OneFS Tiers and Pools – Unstructured Data Quick Tips

The term ‘tiering’ has been broadly used in data management jargon since the early days of hierarchical storage management (HSM) and information lifecycle management (ILM). Typically, a tier represents a different class of storage hardware. You could have a certain storage array with faster fiber channel drives for active data, and a slower array with large capacity SATA drives for older, infrequently accessed data. The same philosophy holds true with OneFS. However, since SmartPools terminology can prove a touch perplexing at times, this seemed like it would make for a useful blog topic.

The different hardware types within OneFS live within the same cluster as distinct groups of nodes – or ‘node pools’. As for ‘tiers’, this is actually an optional concept in OneFS. Tiers can be built from two or more node pools and accommodate similar but ‘non-compatible’ nodes to coexist in the same container.

Within OneFS, Storage Pools (and the isi storage pools command set) provide a series of abstracted layers for defining these subsets of hardware within a single cluster. This allows data to be optimally aligned with specific sets of nodes by creating data movement rules, or file pool policies. The hierarchy is as such:

Disk pools are the smallest unit within the Storage Pools hierarchy, with each pool representing a separate failure domain. Each drive may only belong to one disk pool and data protection stripes or mirrors don’t extend across pools. Disk pools are managed by OneFS and are not user configurable.

Above this, node pools are groups of disk pools, spread across similar PowerScale storage nodes (compatibility classes). Multiple groups of different node types can work together in a single, heterogeneous cluster.

Each node pool only contains disk pools from the same type of storage nodes and a disk pool may belong to exactly one node pool.

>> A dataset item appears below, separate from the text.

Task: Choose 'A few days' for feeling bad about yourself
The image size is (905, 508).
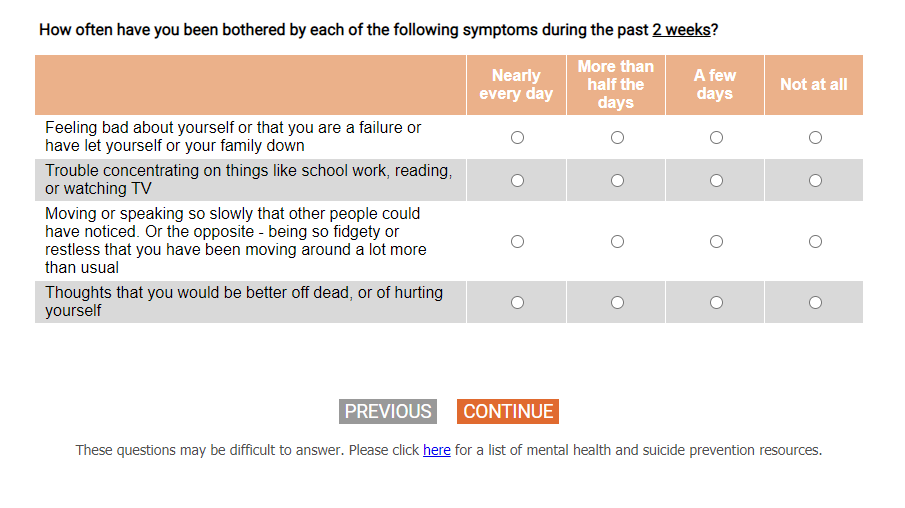Action: pyautogui.click(x=716, y=138)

Today, a minimum of 3 nodes are required per node pool.

Once node pools have been created, they can be easily modified to adapt to changing requirements. Individual nodes can be reassigned from one node pool to another. Node pool associations can also be discarded, releasing member nodes so they can be added to new or existing pools. Node pools can also be renamed at any time without changing any other settings in the Node Pool configuration.

Any new node added to a cluster is automatically allocated to a node pool and then subdivided into Disk Pools without any additional configuration steps, inheriting the SmartPools configuration properties of that Node Pool. This means the configuration of disk pool data protection, layout and cache settings only needs to be completed once per node pool and can be done at the time the node pool is first created.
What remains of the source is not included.